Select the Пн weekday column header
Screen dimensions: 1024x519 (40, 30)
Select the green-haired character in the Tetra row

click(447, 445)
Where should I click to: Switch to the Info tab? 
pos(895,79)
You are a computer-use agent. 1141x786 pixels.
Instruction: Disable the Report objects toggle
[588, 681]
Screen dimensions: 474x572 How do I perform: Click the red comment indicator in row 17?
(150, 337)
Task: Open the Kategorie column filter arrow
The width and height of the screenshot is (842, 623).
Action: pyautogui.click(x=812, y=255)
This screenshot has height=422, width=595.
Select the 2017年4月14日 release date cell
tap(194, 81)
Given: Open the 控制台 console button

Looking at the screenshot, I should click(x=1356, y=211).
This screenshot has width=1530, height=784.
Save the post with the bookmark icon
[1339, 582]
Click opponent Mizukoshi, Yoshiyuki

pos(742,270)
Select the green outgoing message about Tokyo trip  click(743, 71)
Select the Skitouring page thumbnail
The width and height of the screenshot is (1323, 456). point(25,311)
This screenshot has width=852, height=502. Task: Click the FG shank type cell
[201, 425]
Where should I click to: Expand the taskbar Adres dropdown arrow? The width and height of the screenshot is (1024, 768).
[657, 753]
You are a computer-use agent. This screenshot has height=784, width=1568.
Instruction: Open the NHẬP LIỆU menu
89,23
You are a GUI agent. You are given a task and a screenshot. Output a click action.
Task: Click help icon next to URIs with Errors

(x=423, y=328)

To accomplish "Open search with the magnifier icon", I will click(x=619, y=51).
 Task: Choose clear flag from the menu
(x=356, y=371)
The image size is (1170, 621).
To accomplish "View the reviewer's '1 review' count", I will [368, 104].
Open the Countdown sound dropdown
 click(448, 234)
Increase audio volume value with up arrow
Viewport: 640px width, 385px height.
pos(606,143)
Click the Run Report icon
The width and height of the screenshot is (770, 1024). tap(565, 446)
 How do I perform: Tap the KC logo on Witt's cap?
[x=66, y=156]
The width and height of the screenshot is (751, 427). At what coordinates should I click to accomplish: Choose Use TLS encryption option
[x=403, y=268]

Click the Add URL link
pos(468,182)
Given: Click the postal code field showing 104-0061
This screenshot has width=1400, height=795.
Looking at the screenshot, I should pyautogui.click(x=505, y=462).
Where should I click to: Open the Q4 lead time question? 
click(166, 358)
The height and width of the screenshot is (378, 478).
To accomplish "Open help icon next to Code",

###

* [ACTION ITEM] Where a line in the records above contains the word "computer", include it in the count; state the total and nothing more.

* [REPLY TO THE EXERCISE] 2